_What is expected_
Copy out each entry precisely; no image belongs in the result.

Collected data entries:
=== Section Start ===
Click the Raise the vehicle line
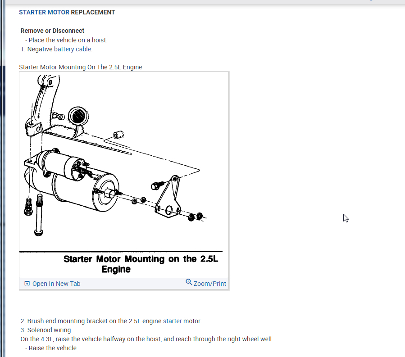Screen dimensions: 405x357 tap(52, 348)
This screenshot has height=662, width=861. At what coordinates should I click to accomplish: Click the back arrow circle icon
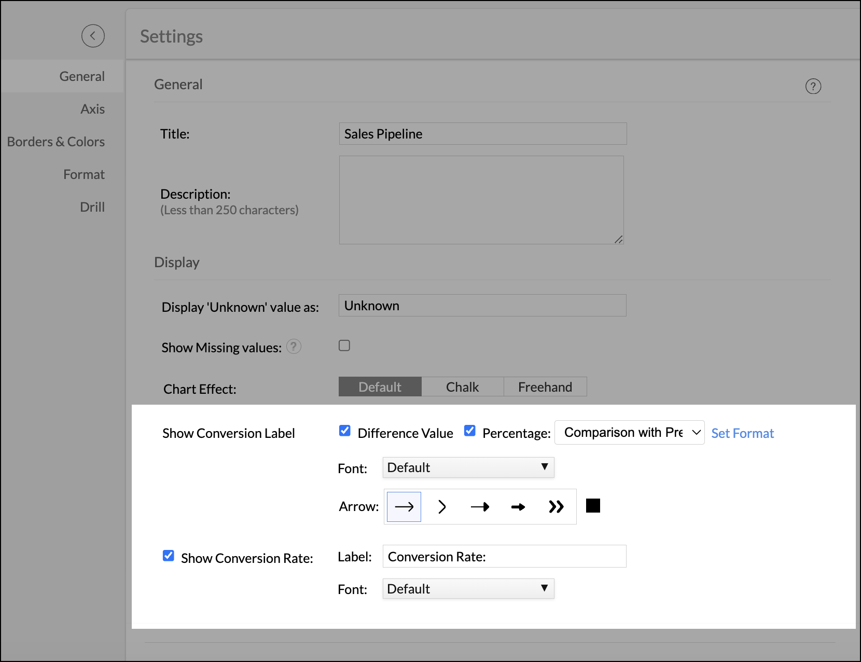coord(93,36)
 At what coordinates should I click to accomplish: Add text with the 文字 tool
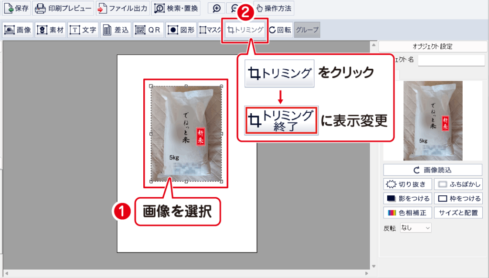click(x=83, y=30)
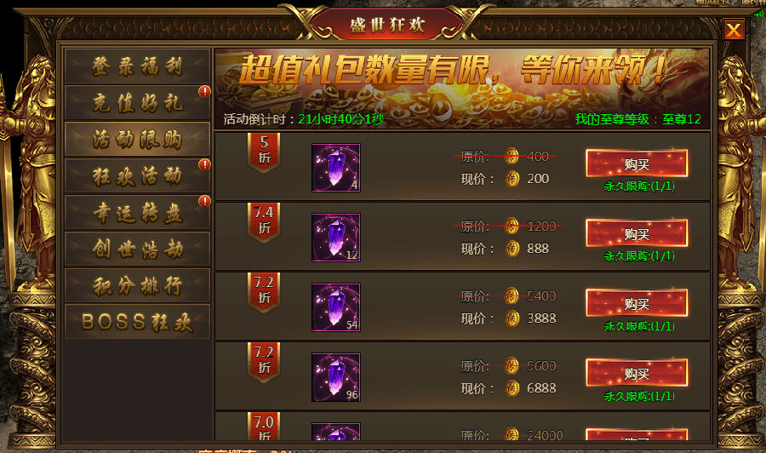Select the purple crystal pack of 96
766x453 pixels.
point(336,377)
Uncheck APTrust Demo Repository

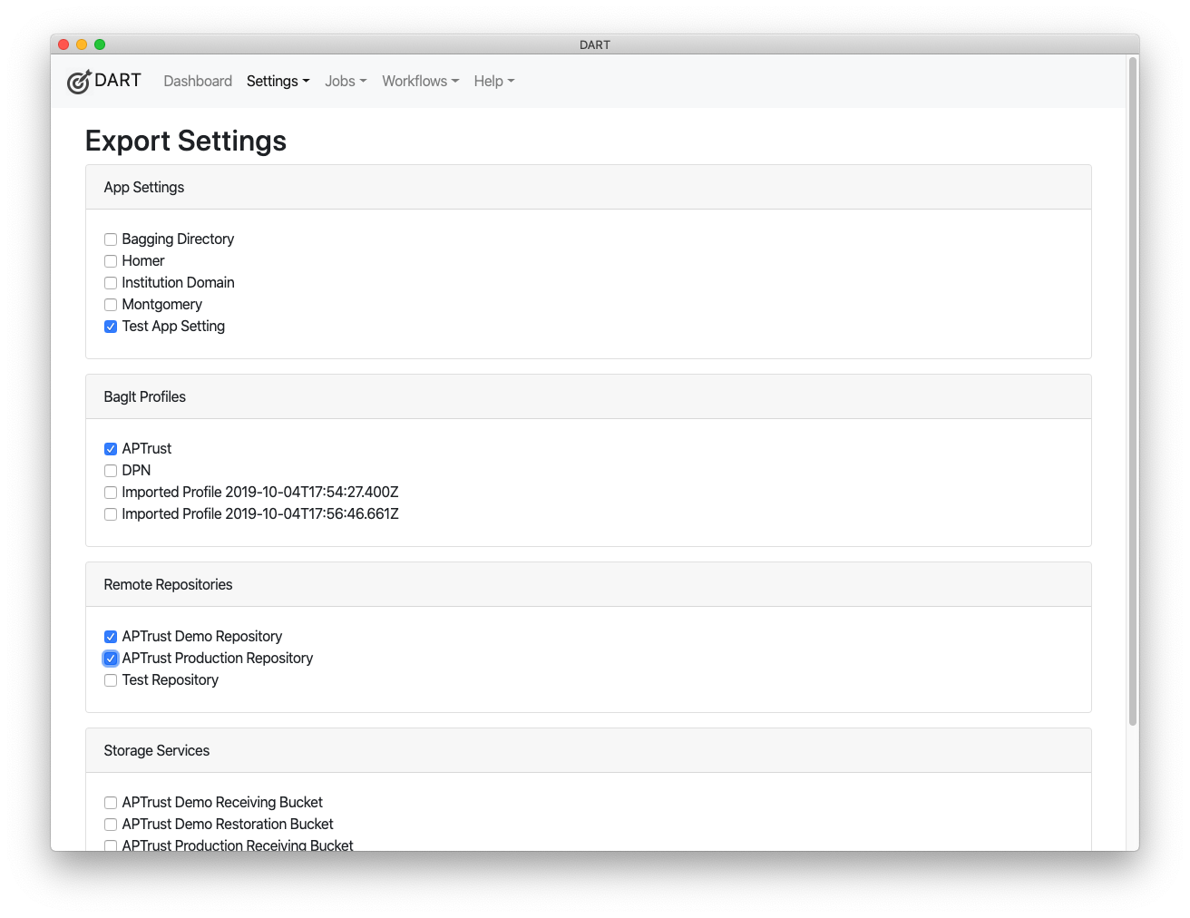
=== Section End ===
_Finished exercise_
Click the Raise the vehicle line
Screen dimensions: 405x357 tap(52, 348)
This screenshot has height=662, width=861. At what coordinates should I click to accomplish: Click the back arrow circle icon
coord(93,36)
 At what coordinates should I click to accomplish: Add text with the 文字 tool
click(x=83, y=30)
Select the purple crystal pack of 96
766x453 pixels.
point(336,377)
Uncheck APTrust Demo Repository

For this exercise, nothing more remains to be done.